List of tasks:
a – Answer these questions from the passage on PICD and synaptic function in APP/PS1 mice:
(i) How old were the mice used for the input/output curves?
(ii) Which pathway was stimulated to measure the field responses?
(iii) What stimulus intensity was used to elicit LTP in the wild type sections?
b – Resume the passage on PICD and synaptic function in APP/PS1 mice, beginning after its final sentence.

Selected excerpt:

-----

PICD prevents synaptic dysfunction and behavioral deficits in APP/PS1 mice
To investigate whether loss of PICD affects the basal synaptic transmission, we generated input/output (I/O) curves by measuring field-excitatory by stimulation of the Schaffer collaterals at increasing stimulus intensities at 12-month-old mice. APP/PS1 mice with microinjection of PICD viral-like particles into the hippocampus exhibited bigger fEPSP slopes and amplitudes at all stimulus intensities tested and had significantly increased maximum fEPSPs relative to wild type mice (Fig. 7a). The deficits of long-term potentiation (LTP) in AD mice have been well documented before[35, 36]. We, therefore, investigated LTP in12-month-old wild type and APP/PS1 mice. Due to impaired LTP in the APP/PS1 mice, and the smaller absolute fEPSP may account for the LTP deficits. Next, we increased the stimulus intensity of the APP/PS1 mice to match baseline fEPSP magnitudes to those of wild type mice. The stimulus intensity used to elicit LTP in the wild type sections was approximately 30% of the maximum fEPSP slopes, equating to a value of ~0.45mV/ms, which is below the max value of the wild type mice. LTP magnitudes in these experiments did not significantly differ in the percentage of potentiation when these stronger stimulus intensities were used, indicating that reduced basal transmission does not likely account for the deficits in LTP in the wild type mice. As with the APP/PS1 mice, raising baseline fEPSPs to wild type levels did not result in significantly different LTP, and thus, the data were pooled. Meanwhile, we also lowered the baseline fEPSP of the wild type mice to match APP/PS1 mice and found no difference in potentiation as compared with the normal LTP protocol. All the data were pooled from the APP/PS1 experiments, where baseline fEPSPs were matched to wild type levels, with the experiments where the normal LTP protocol was used. We also pooled the data from the wild type experiments, where baseline fEPSPs were lowered to APP/PS1 levels, with data from the normal LTP protocol. In consistent with reports from other studies, our pool data showed that the reduced LTP in the APP/PS1 as compared to wild-type mice. Indeed, LTP in the APP/PS1 mice with injected PICD viral-like particles was significantly improved despite also having weaker fEPSPs relative to wild type controls (Fig. 7b).

-----

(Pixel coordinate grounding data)
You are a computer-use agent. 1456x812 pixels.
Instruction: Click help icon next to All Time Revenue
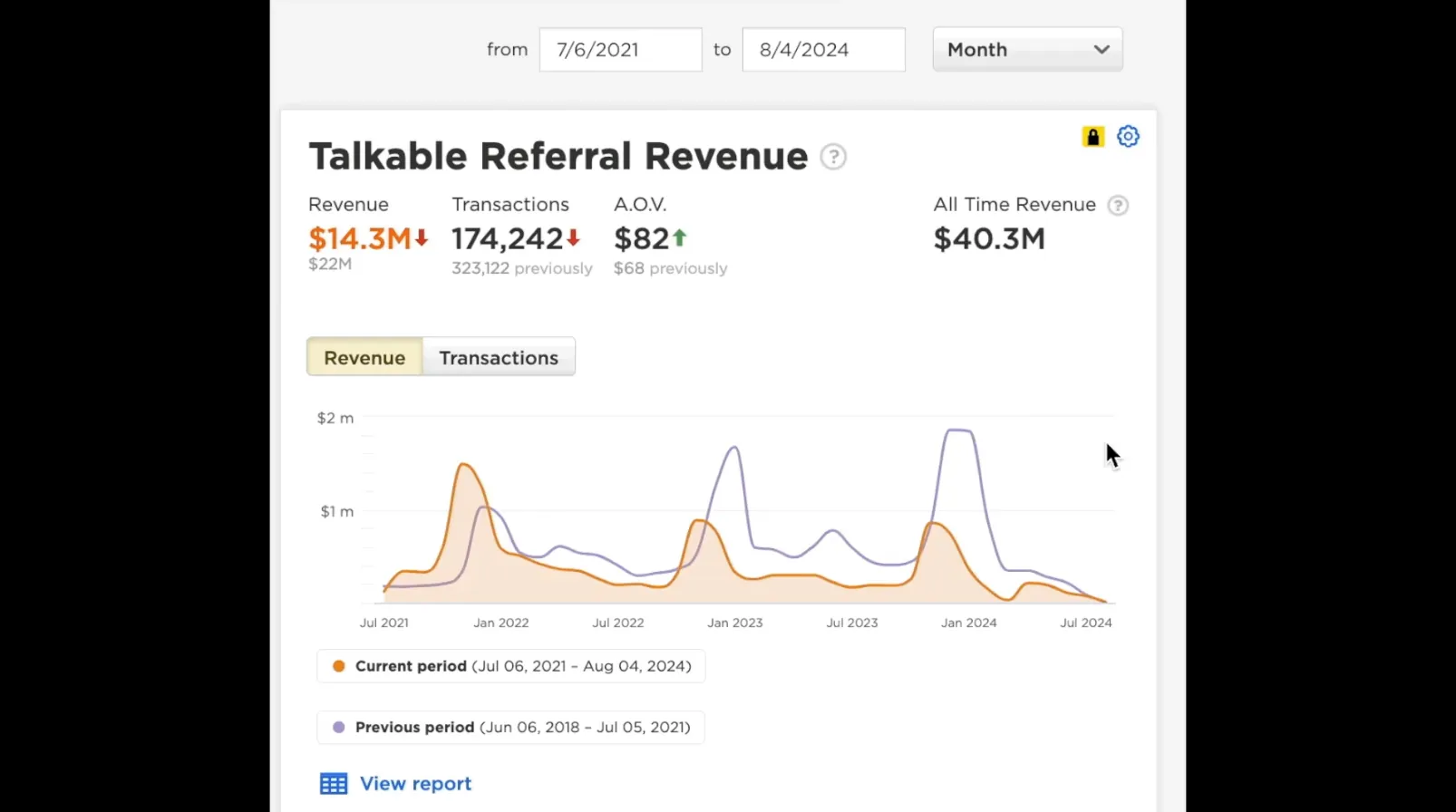1119,206
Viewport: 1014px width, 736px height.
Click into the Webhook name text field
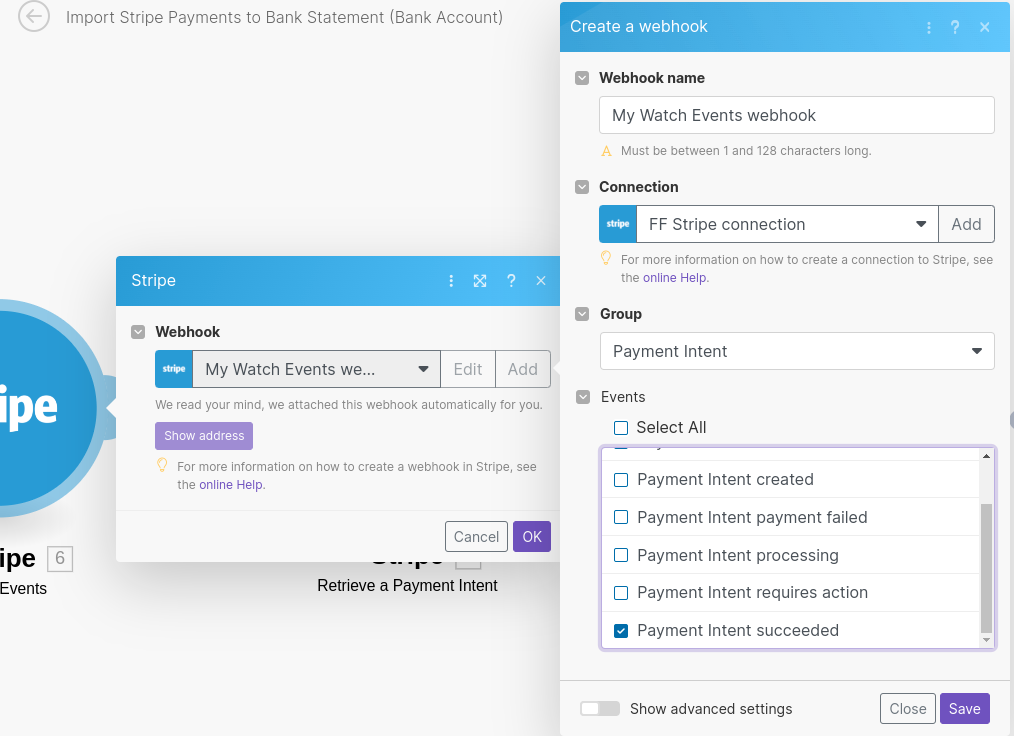click(796, 115)
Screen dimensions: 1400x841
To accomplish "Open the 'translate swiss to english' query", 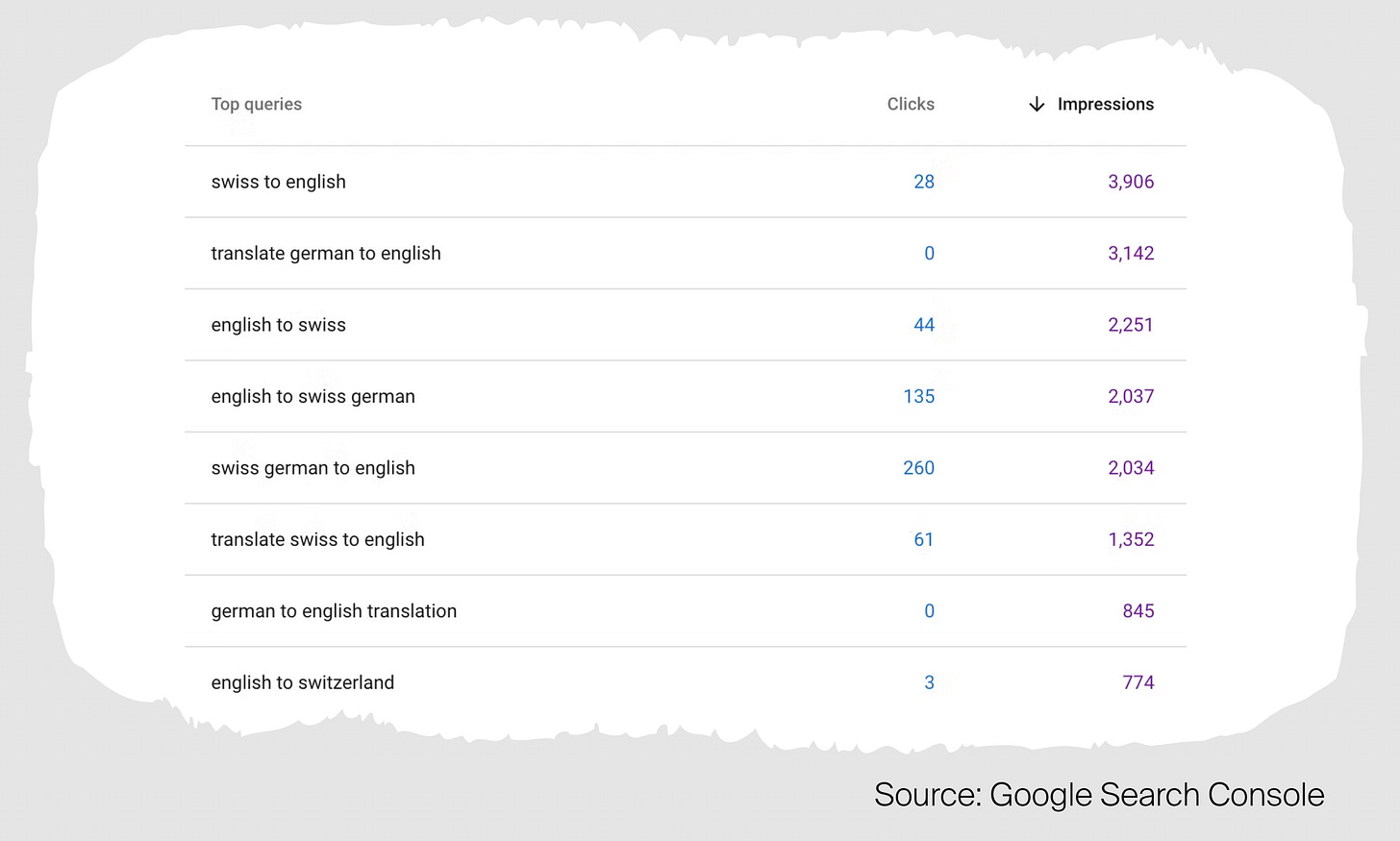I will [318, 539].
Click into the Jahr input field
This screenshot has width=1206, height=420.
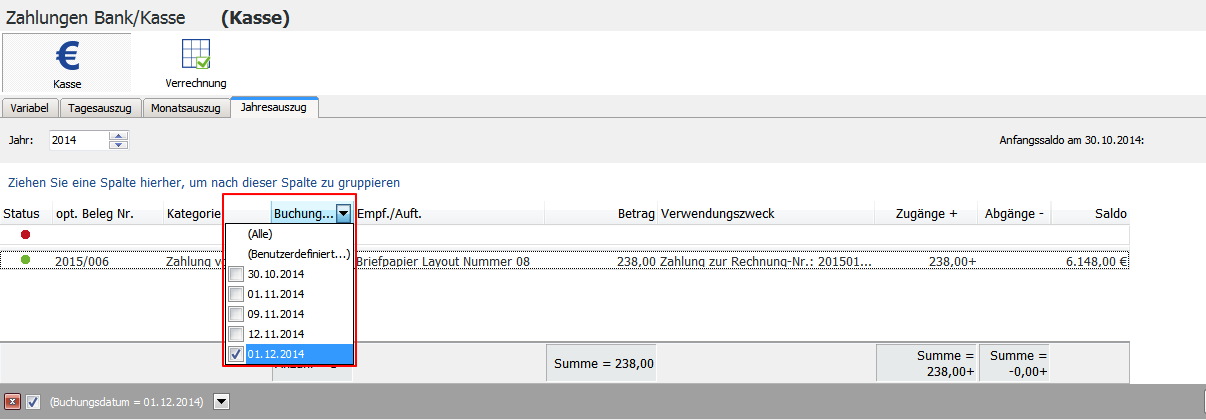coord(78,140)
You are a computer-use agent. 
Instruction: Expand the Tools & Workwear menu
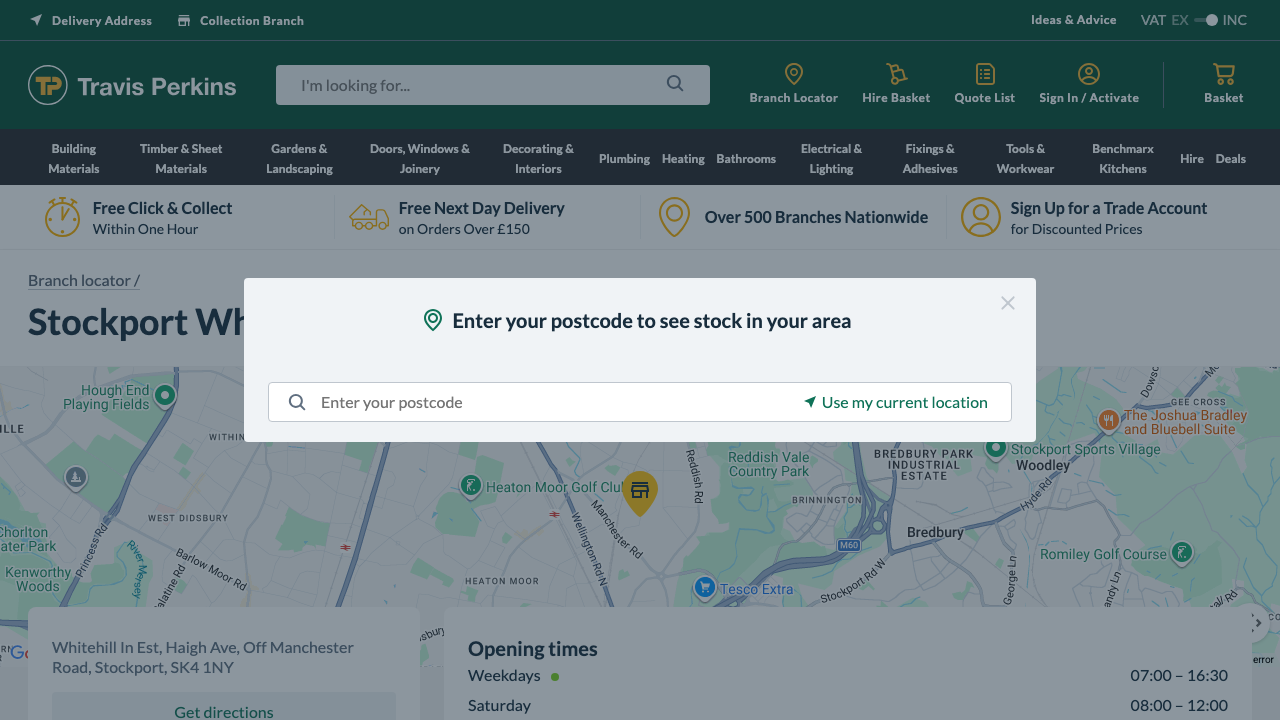pyautogui.click(x=1025, y=158)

-----

Answers in order:
a –
(i) 12 months old.
(ii) The Schaffer collaterals.
(iii) Approximately 30% of the maximum fEPSP slopes, or about 0.45 mV/ms.

b –
Next, the learning and spatial memory was further tested using the Morris water maze. The test was conducted in wild type and APP/PS1 mice after one month of microinjection of AAV-PICD into the hippocampus at the age of 9 months. Indeed, In contrast to wild type mice, the total time of exploration in the target quadrant shows that the swimming time of APP/PS1 mice in the target quadrant is significantly reduced (P = 0.0366, n = 6 mice). Nevertheless, PICD is overexpressed group can increase the swimming time of APP/PS1 mice in the target quadrant (P = 0.0069, n = 6 mice) (Fig. 7c-d). Meanwhile, while the latency of APP/PS1 mice crossing the platform in AAV-control group was significantly increased (P = 0.0367, n = 6 mice), the latency of mice crossing the platform in the overexpression PICD group was significantly reduced (P = 0.0236, n = 6 mice) (Fig. 7e-f). This date suggests that the induction of PICD in the hippocampus of APP/PS1 mice can significantly restore the learning ability and spatial learning memory compared to the control groups.